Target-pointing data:
— START —

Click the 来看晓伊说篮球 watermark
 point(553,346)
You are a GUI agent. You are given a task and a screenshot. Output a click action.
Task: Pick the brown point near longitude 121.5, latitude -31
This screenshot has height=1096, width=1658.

— END —

### PROBLEM TO SOLVE
Reproduce the data above word for word, keeping every line in its original order.

### EXERCISE SOLUTION
Click the 来看晓伊说篮球 watermark
 point(553,346)
You are a GUI agent. You are given a task and a screenshot. Output a click action.
Task: Pick the brown point near longitude 121.5, latitude -31
This screenshot has height=1096, width=1658.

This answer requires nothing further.